In her remarks about money, von Braun asks with good reason why society believes in the power of a system that hardly anyone understands anymore. Has the system become independent? The answer is still pending. But one thing is clear: as rationally as money can be calculated and increased, the feelings it evokes in people are irrational. Between euphoria, despair, greed and fear, all shades of emotions come to light. Money sometimes unfolds its effect on the individual so deeply and ingests him so strongly that it is repeatedly referred to as a substitute religion or a substitute drug.

The promise remains great

Nevertheless: The positive aspects seem to predominate. At least no one has yet invented a better system. For many, money creates the independence to live well and safely. Even if the wealth is not evenly distributed, the promise remains that everyone can partake of it. Money is not a rigid system. It flows - as the saying goes - from one to the other and constantly changes its shape. For example, those who invested early in the virtual currency Bitcoins have been able to look forward to nice profits in recent years - even if the crypto currency fell sharply again after a considerable all-time high in late 2017 / early 2018. Nobody can say where it is going.

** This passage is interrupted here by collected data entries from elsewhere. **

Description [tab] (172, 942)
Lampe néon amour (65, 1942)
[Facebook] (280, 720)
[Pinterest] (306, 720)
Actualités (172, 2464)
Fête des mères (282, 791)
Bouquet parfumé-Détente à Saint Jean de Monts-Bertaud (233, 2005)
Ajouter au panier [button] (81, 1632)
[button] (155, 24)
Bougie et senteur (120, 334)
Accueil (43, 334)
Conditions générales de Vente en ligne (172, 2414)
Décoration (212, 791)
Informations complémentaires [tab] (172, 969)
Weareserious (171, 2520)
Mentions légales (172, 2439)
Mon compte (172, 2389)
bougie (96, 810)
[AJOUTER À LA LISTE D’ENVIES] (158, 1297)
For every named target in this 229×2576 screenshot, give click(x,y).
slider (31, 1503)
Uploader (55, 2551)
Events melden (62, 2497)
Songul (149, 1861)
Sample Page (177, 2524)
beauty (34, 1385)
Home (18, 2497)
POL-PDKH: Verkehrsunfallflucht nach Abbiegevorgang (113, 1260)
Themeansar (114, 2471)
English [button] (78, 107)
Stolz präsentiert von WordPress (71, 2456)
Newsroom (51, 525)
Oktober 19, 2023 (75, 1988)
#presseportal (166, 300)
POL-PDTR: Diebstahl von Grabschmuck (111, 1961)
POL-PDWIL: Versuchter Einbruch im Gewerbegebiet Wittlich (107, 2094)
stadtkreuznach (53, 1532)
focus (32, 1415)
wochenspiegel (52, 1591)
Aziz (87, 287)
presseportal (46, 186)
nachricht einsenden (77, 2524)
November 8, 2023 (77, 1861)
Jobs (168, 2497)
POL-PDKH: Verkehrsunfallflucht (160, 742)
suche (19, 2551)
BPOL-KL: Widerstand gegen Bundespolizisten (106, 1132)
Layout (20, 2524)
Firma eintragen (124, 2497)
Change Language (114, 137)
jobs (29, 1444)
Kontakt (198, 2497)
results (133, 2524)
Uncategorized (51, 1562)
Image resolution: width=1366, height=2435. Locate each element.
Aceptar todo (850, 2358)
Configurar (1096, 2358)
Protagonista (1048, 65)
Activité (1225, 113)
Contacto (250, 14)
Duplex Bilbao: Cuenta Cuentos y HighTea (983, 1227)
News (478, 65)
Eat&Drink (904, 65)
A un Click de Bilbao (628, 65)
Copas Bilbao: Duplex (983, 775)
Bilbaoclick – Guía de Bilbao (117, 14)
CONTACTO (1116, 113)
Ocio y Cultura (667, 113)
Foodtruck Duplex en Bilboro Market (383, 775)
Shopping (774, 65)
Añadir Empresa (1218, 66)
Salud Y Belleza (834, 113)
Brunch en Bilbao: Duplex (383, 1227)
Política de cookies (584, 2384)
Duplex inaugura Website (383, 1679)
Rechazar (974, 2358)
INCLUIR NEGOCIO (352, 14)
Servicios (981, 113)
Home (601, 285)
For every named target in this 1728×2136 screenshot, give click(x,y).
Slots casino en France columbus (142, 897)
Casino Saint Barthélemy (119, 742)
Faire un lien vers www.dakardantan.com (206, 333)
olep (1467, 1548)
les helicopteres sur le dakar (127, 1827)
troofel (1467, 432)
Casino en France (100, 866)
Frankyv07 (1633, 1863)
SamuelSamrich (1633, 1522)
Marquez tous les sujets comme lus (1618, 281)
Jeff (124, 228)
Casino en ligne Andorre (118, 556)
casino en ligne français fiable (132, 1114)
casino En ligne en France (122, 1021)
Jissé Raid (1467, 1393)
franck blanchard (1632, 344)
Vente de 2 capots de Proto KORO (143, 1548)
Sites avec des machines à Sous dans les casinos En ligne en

After all, as the Berlin sociologist Georg Simmel found in 1900 in “The Philosophy of Money”, money helped to overcome feudalism and to strengthen democracy through self-determined citizens. Money brought freedom to the citizens. Nevertheless, the money economy and the "independence of economic processes" have the property of developing into an end in themselves through their "mechanical process". Money is powerful. Whoever has it has power. All the greater is the responsibility associated with owning money. And responsibility is mutual - and requires trust.